**VORLIEGENDER TEXT**
==========

Hallo ihr Lieben!
Der englische Alex in unserer WG ist schüchtern und freundlich, hatte ich geschrieben – ich wünschte, ich könnte das auch über Carlito sagen, den Fürsten der Savanne in Form eines übergroß geratenen schwarzen Katers. Carlone, Carlotto oder Carlo Magno wären passendere Namen. Oder Kater Karlo.
Gleich am ersten Abend schmiss er sich an mich ran und erzwang sich Streicheleinheiten (die ich ihm da noch sehr gern gegeben habe) und biss mich dann ohne Vorwarnung in die Hand. Nicht fest, nur so „Bild dir bloß nichts ein, hier entscheide ich. Alles.“ Was man auch daran merkte, dass er, als ich das nächste Mal nach Hause kam, meine vermeintlich gut geschlossene Zimmertür aufgekriegt hatte und auf dem Bett lag.
Nachts hatte er bisher Abstand gehalten, weil wegen der großen Hitze alle mit offenen Fenstern und Türen schlafen, damit es wenigstens etwas Durchzug gibt. Und da konnte er zu Laura rein. Bloß heute Nacht hatte sie ihn ausgesperrt. Pech für mich. Da nützte es auch nichts, dass dank des Eukalyptusöls die Mücken mich schlafen ließen. Ein Fünf-Kilo-Kater, der neben einem aufs Bett springt und wieder runter und wieder rauf, stört fast noch mehr.
Freitag Morgen bin ich seinetwegen fast zu spät gekommen. Er soll nämlich nicht aus der Wohnungstür, hat nur eine Katzenklappe im Bad, die wohl auf den Dachboden und von dort aufs Dach führt. Nun hatte er sich aber schwerst in den Kopf gesetzt, an mir vorbei zu entwischen, und so tänzelten wir ein paar Minuten im Flur herum, Tür auf, schnell wieder zu, Kater wegschubsen, – werfen, -schieben, bis ich irgendwann draußen war und er drinnen.
Er hat sich dann gerächt. Auch dafür, dass ich ihm, wenn sein Napf leer ist, zwar Wasser gebe, aber kein Trockenfutter, obwohl er mir nonverbal mitteilt, dass er seit TAGEN nichts mehr zu essen bekommen habe.

==========

**ANGEZEIGTE INFORMATIONEN**

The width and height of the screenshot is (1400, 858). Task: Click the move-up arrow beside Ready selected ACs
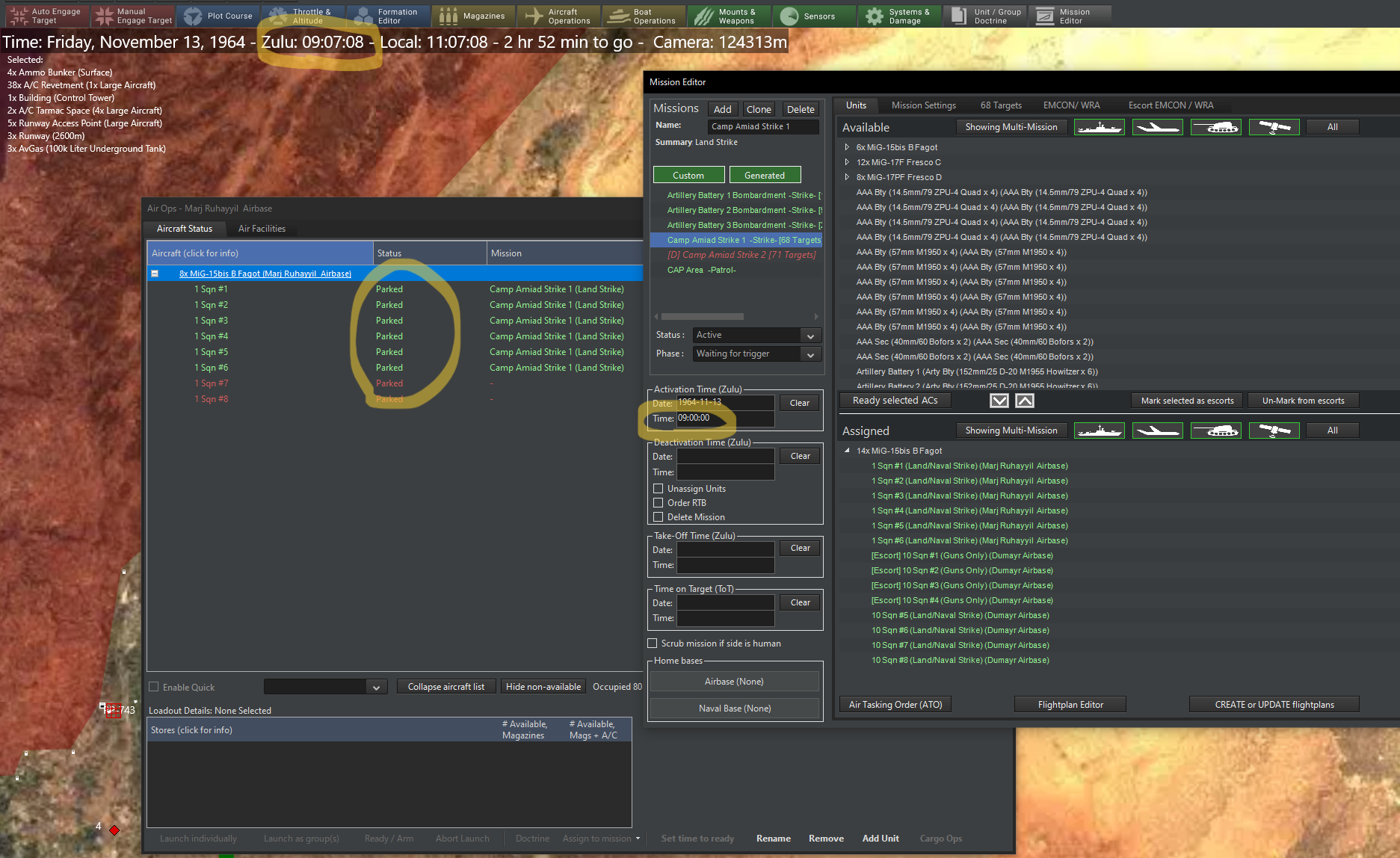coord(1025,401)
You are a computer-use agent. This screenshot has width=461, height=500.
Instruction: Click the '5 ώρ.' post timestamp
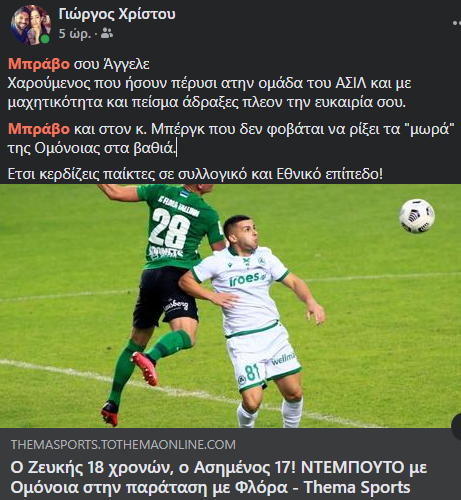pos(75,34)
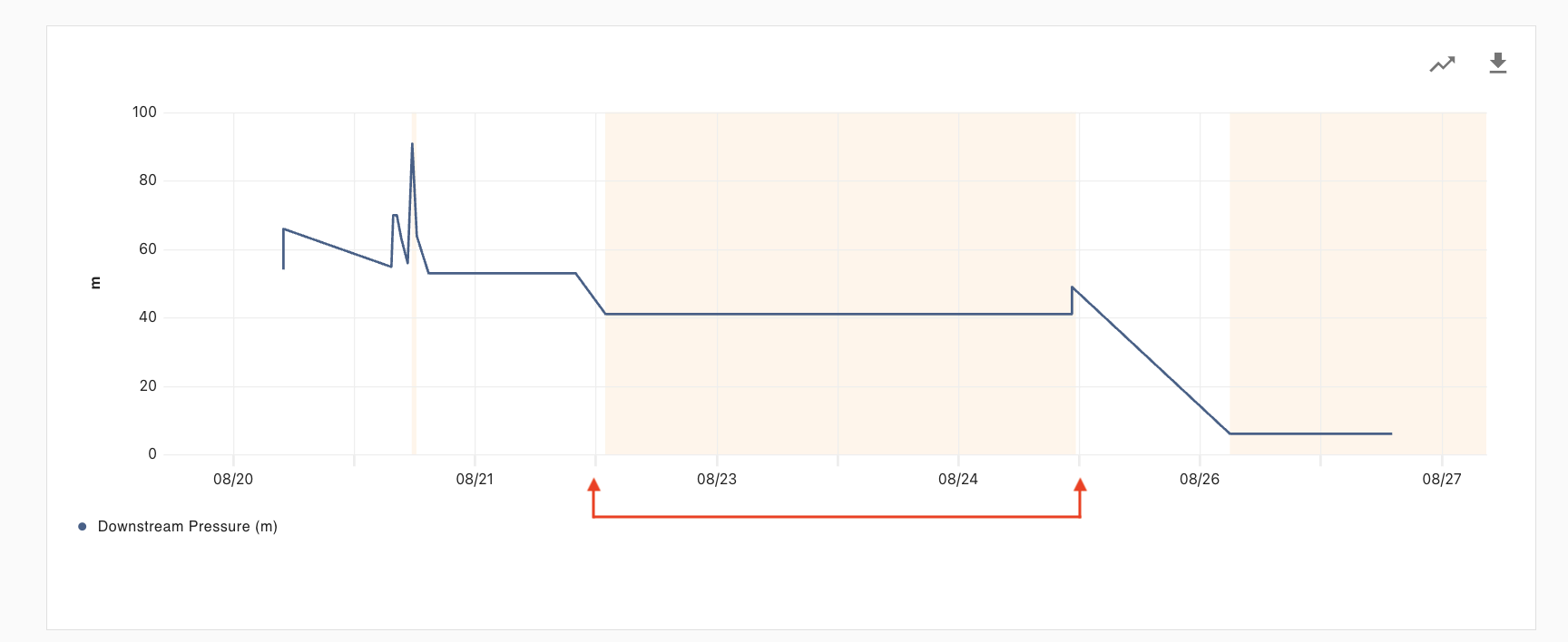This screenshot has width=1568, height=642.
Task: Click the flat low pressure line near 08/26
Action: coord(1311,433)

==========

**ZU BEARBEITEN**
1 > Gib den Abschnitt aus dem Text über den Kater wortgetreu wieder, beginnend bei „Freitag Morgen bin“ und endend bei „essen bekommen habe.“.
2 > Schreibe den Text über den Kater im Anschluss an seinen letzten Satz weiter.

**LÖSUNGEN ZUR ÜBUNG**
1 >
Freitag Morgen bin ich seinetwegen fast zu spät gekommen. Er soll nämlich nicht aus der Wohnungstür, hat nur eine Katzenklappe im Bad, die wohl auf den Dachboden und von dort aufs Dach führt. Nun hatte er sich aber schwerst in den Kopf gesetzt, an mir vorbei zu entwischen, und so tänzelten wir ein paar Minuten im Flur herum, Tür auf, schnell wieder zu, Kater wegschubsen, – werfen, -schieben, bis ich irgendwann draußen war und er drinnen.
Er hat sich dann gerächt. Auch dafür, dass ich ihm, wenn sein Napf leer ist, zwar Wasser gebe, aber kein Trockenfutter, obwohl er mir nonverbal mitteilt, dass er seit TAGEN nichts mehr zu essen bekommen habe.

2 >
Seine Rache bestand zunächst in sehr kleinen feuchten Stellen auf meinem Regenmantel, im Schrankregal und auf der Bettdecke, von denen ich mich fragte, wo die wohl herkämen. Und dann gestern in einem Riesensee mitten auf der Bettdecke und allem, was darunter war. Seitdem habe ich einen Schlüssel fürs Zimmer (den vom Badezimmer, der passt auch in meine Tür. Im Badezimmer muss man jetzt singen.) Denn Schlüssel Umdrehen schafft er noch nicht. Mal sehen, wie lange es dauert, bis er es kann.
Ikea-Matratzen sind übrigens nicht dafür gedacht, dass man sie nach dem Säubern umdreht. Man schläft dann auf einem merkwürdigen Blechgeflecht. Jedenfalls bei dieser. Aber es war das kleinere Übel.
Die Stadt mit all ihrem Stein saugt die Hitze des Tages auf, im festen Glauben, einem damit abends eine Freude zu machen. Bloß hab ich, weil ich doch letztes Mal hier so viel gefroren habe, wohl zwei warme Jacken und eine Thermoweste dabei, aber praktisch nichts Kurzärmeliges.
Die ganze letzte Woche war näher an Pizzaofen als an Kühlschrank. Allmählich kann man aber auch lange Hosen anpeilen. Zumindest morgens. Jetzt, auf der Schulterrasse wünschte ich, ich hätte das Sommerröckchen dabei.
Aus der Reihe „Lustige Zufälle“: Am Wochenende wollte ich das schöne Wetter ausnutzen und auf die Cavallino-Halbinsel, von der ich in dem Mini-Film erzählt habe, fahren. Da kann man sich Fahrräder ausleihen und durch die merkwürdige Salinen- und Schlicklandschaft im Norden der Lagune fahren, halb bewohnt und halb sehr mooriges und wässriges Landschaftschutzgebiet. Da erscheint es einem noch abwegiger, dass jemand auf die Idee kommen konnte, ausgerechnet da eine Stadt reinzubauen.
Ich trödelte am Samstag Morgen so vor mich hin, ganz froh, keinen festen Schul-Termin zu haben, und suchte mir auf der Website „Che bateo?“ (Venezianisch für „Welches Boot?“) eine Verbindung zur Punta Sabbioni raus. Umsteigen am Lido, wieder eine Verbindung, die so gerade noch mit dem 90-min.-Ticket schaffbar ist.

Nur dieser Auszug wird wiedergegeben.